As far as sustainability, your best chance of making it as an Indy is to generate a consistent income – and I can tell you staying in the charts is the best way to do it. It’s not like you are selling out or scamming the system (like these guys), you are just working smart.
Hi Ezone,
Your post on switching categories is pretty interesting. Really surprised to find that such a big effect from a simple category change. I hesitate to switch categories because the other ones are just less trafficked thus a lot less potential customers. The RPG category for example, only takes about 10 copies / day to break into the top 200 US whereas the Arcade/Action category is looking at 100-150/day for the top 200.
But I suspect that if switching categories means a top 25 rank in a different category, it could make a big difference. Anything lower than 25, I’m not so sure. Thanks for the suggestion. I’ll have to give it a try at some point.
True. I didn’t mean to imply that Angry Birds, Cut the Rope etc. were doing anything wrong by “gaming” the charts, just they were working them from every angle they could to their advantage. You’re right of course that it’s smart of them to do that and they are great games. The combination of a great game, luck and smart marketing is surely the recipe but as always the devil is in the details. Those games are definitely outliers in that they’ve stayed on the charts so long and that may skew the statistics a bit.
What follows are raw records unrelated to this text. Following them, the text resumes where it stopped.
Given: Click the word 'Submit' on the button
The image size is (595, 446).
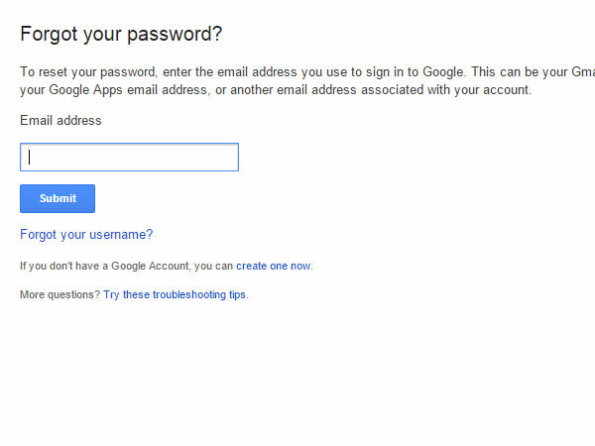Looking at the screenshot, I should [x=58, y=198].
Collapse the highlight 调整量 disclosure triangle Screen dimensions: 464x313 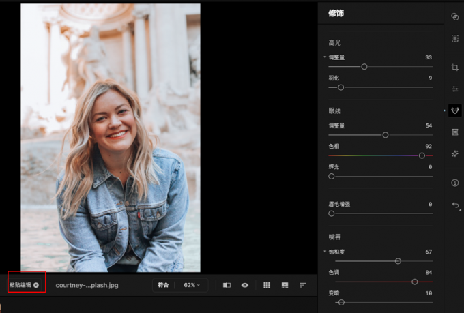pos(325,57)
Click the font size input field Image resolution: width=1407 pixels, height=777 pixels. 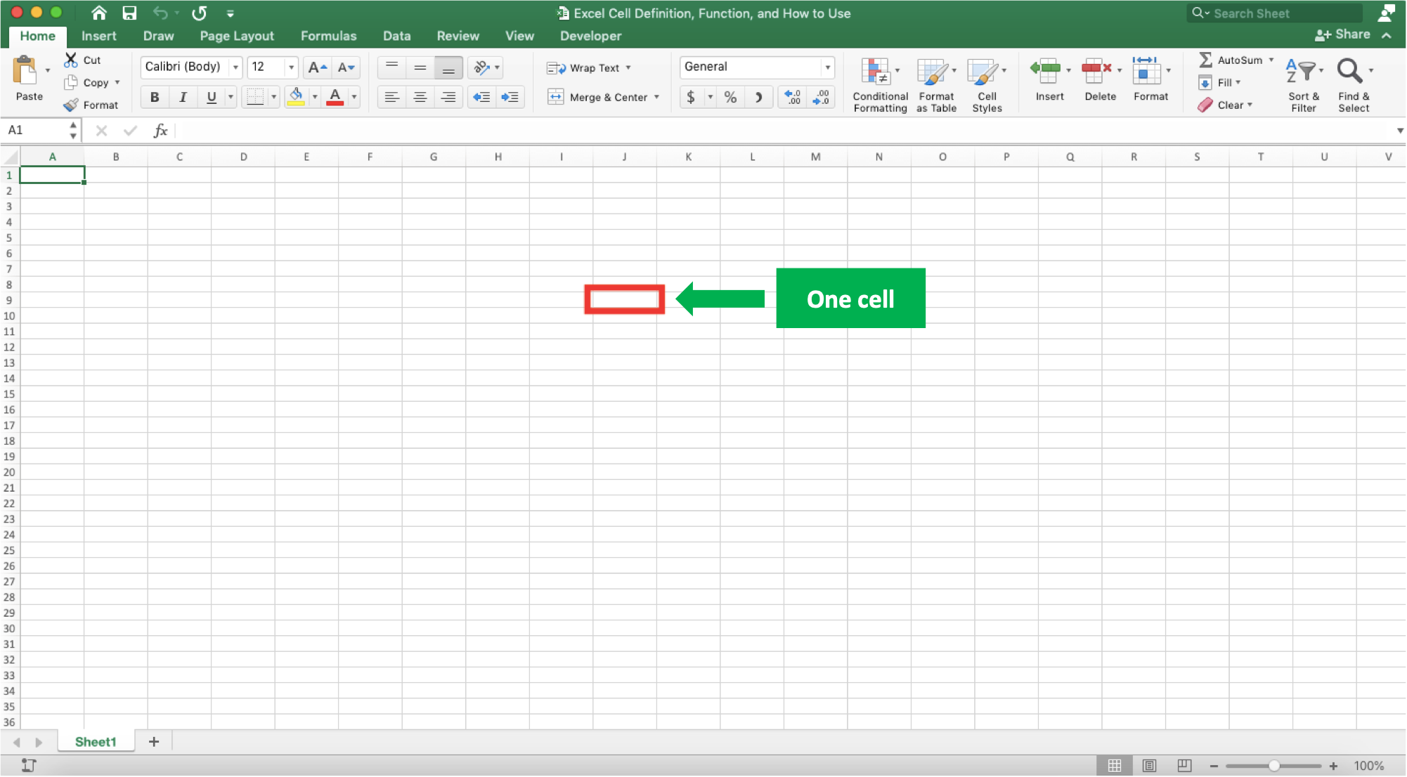click(x=266, y=65)
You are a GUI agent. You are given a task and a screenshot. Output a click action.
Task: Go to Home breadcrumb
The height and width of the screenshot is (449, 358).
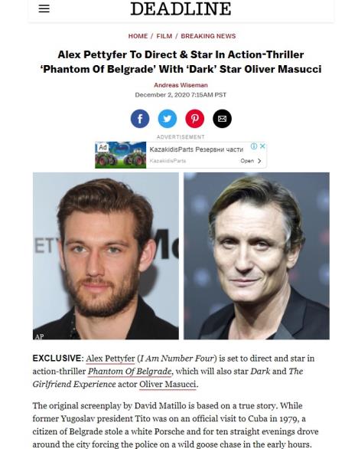138,36
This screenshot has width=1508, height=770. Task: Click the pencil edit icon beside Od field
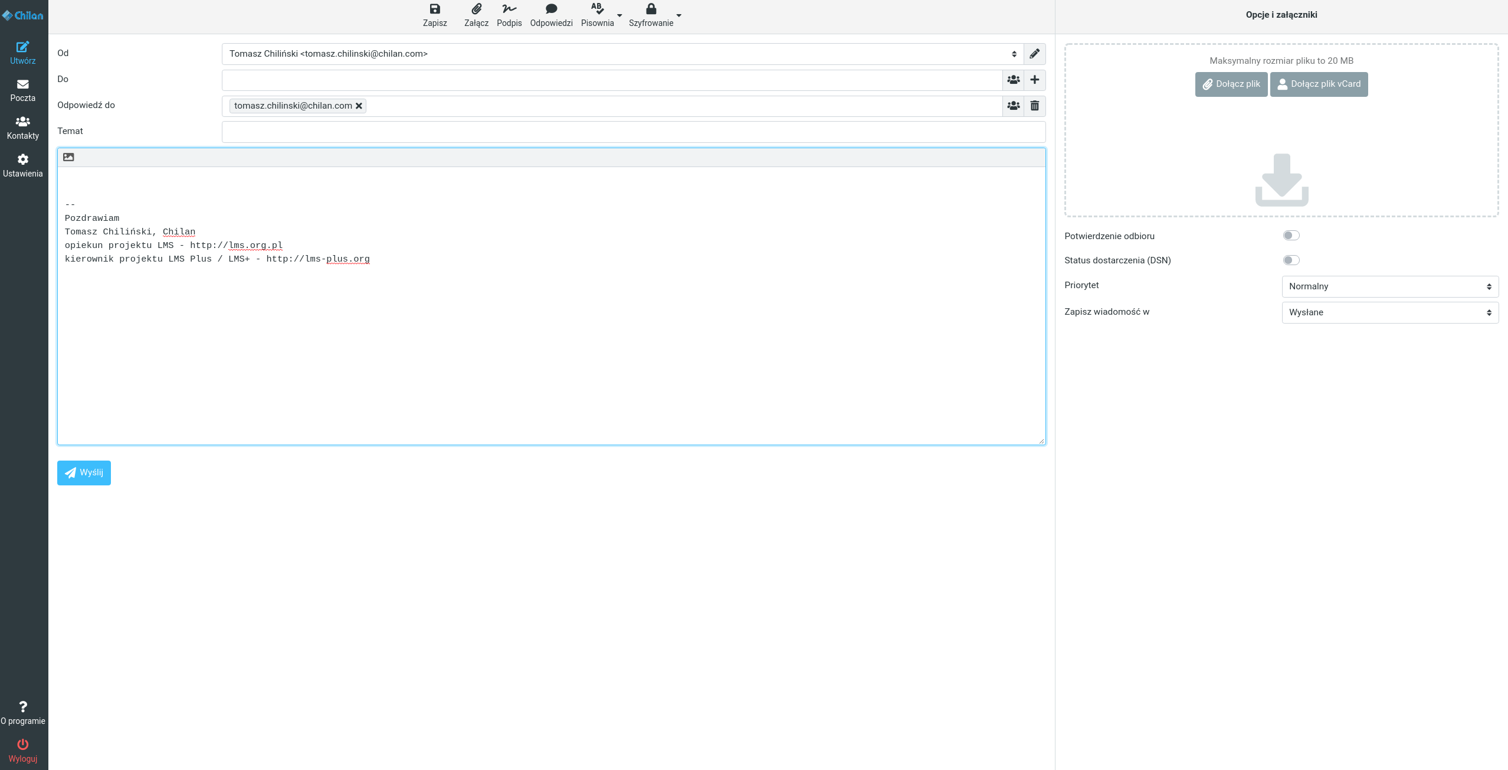pyautogui.click(x=1034, y=53)
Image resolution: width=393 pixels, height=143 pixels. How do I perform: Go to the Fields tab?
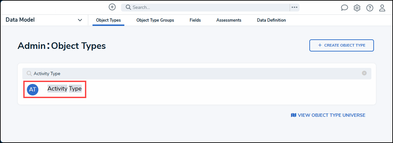point(195,20)
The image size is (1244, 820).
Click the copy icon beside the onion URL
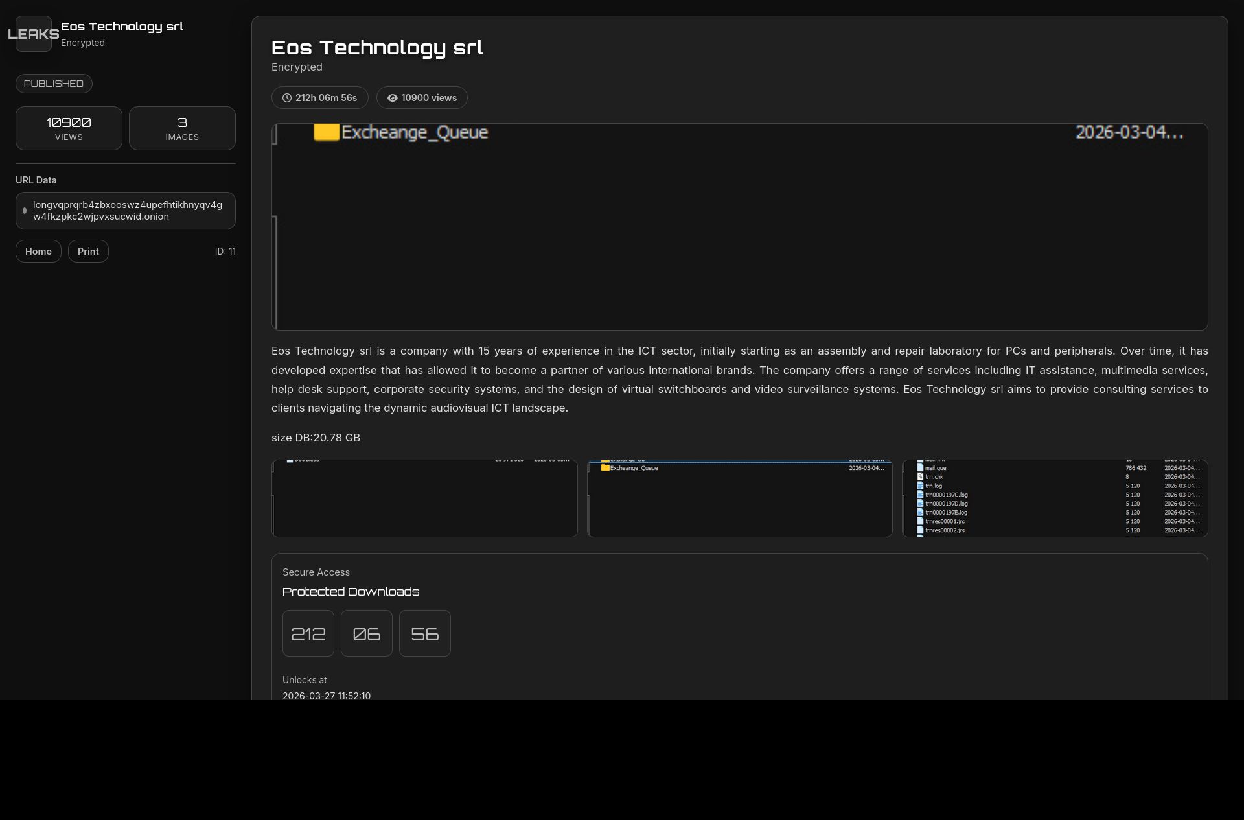tap(25, 211)
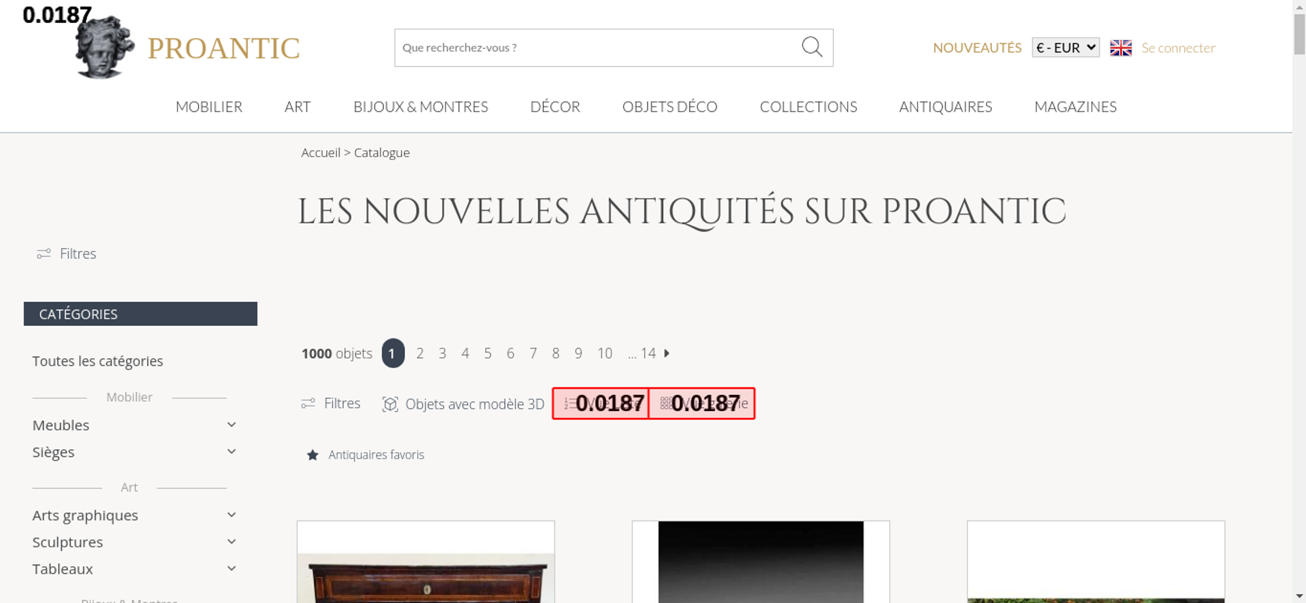Open the MOBILIER menu
The height and width of the screenshot is (603, 1306).
coord(209,106)
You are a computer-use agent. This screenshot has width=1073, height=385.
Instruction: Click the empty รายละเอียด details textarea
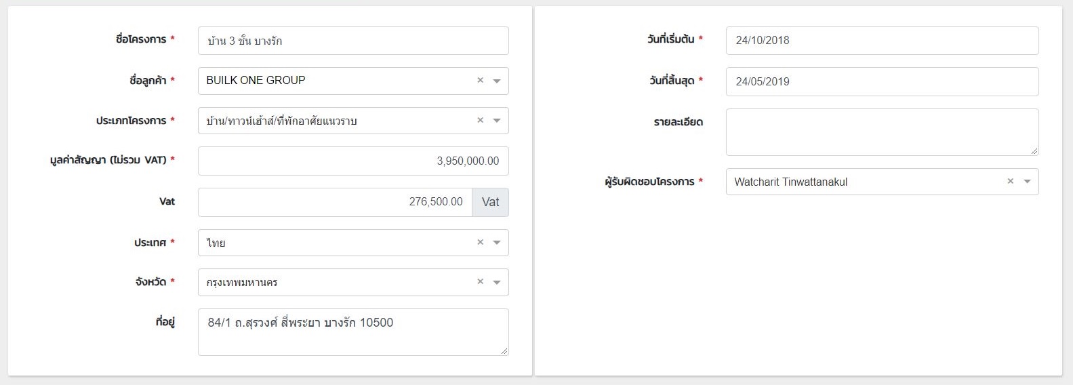coord(882,132)
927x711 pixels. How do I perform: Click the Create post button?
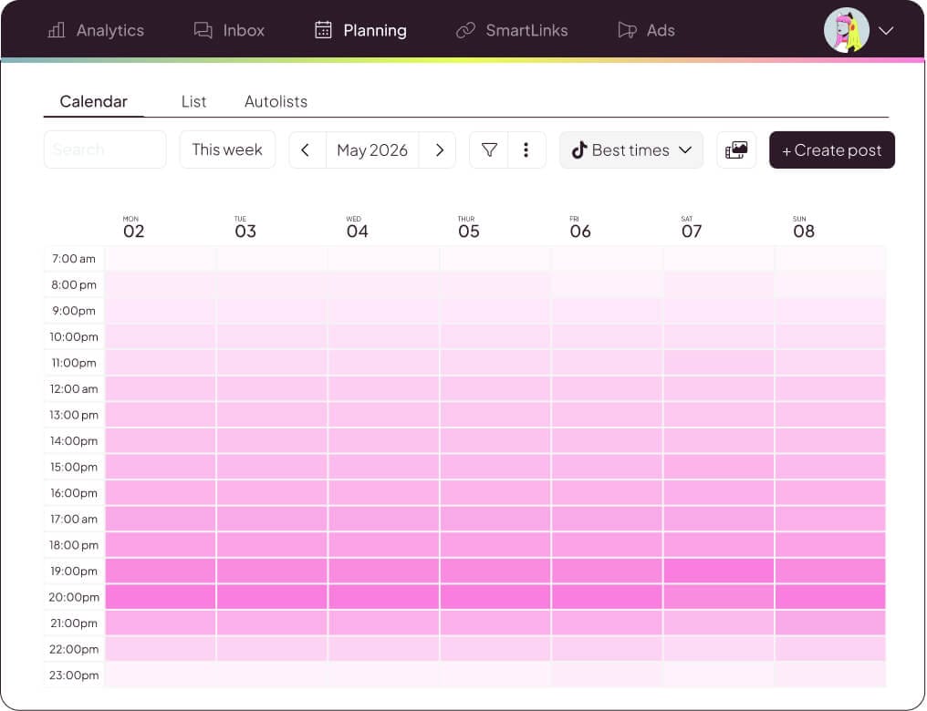pos(832,150)
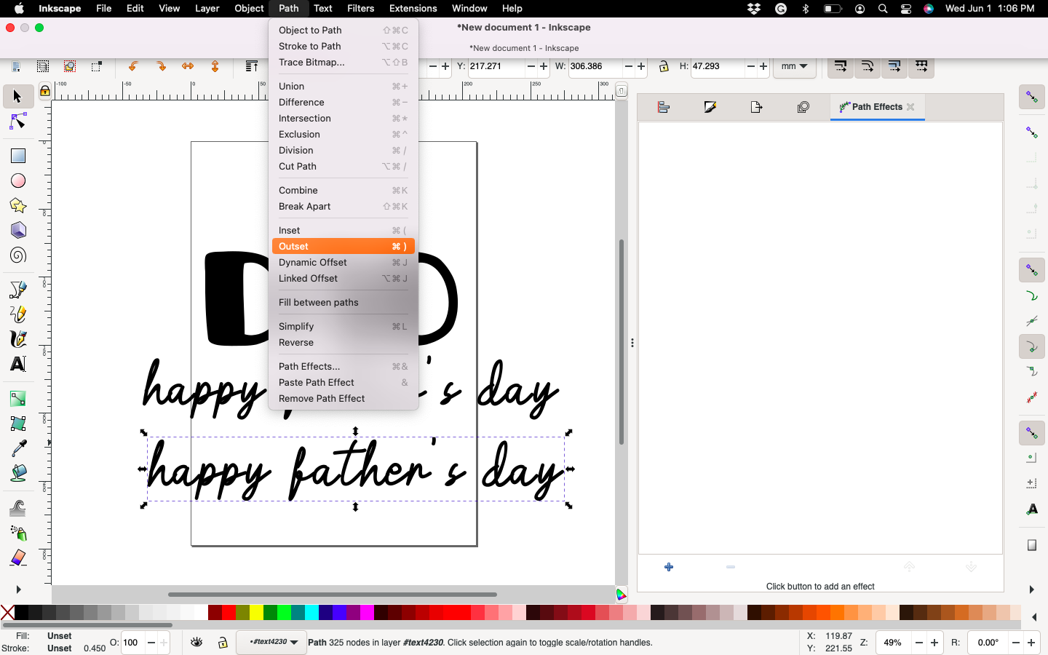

Planning for a hit like that seems it could be too many eggs in a basket.
I see two opposing models of marketing success in the App Store recently, the model you discuss and the freemium model used by ngmoco, Mega Jump etc. I’m trying to decide which is the model to pursue for us or if there is some common thread. ngmoco have done some things that seem to relate to your point of having mutliple versions in the charts, they released several nearly identical versions of the same apps so they could chart multiple times.
Perhaps the conclusions drawn in the Decoupling Ranking From Revenue article are misplaced. In their case they had the large pool of users to monetize with In App Purchase. Who’s to say they wouldn’t have done better with a model like you discuss? However, longer term once an app slides farther down the charts it seems it would be easier to monetize players with In App Purchase as mentioned there.
You might be interested in our experience with the Freemium model: Free or Paid – Why Not Both!
Thanks. That was some more to think on. You have several interesting articles here.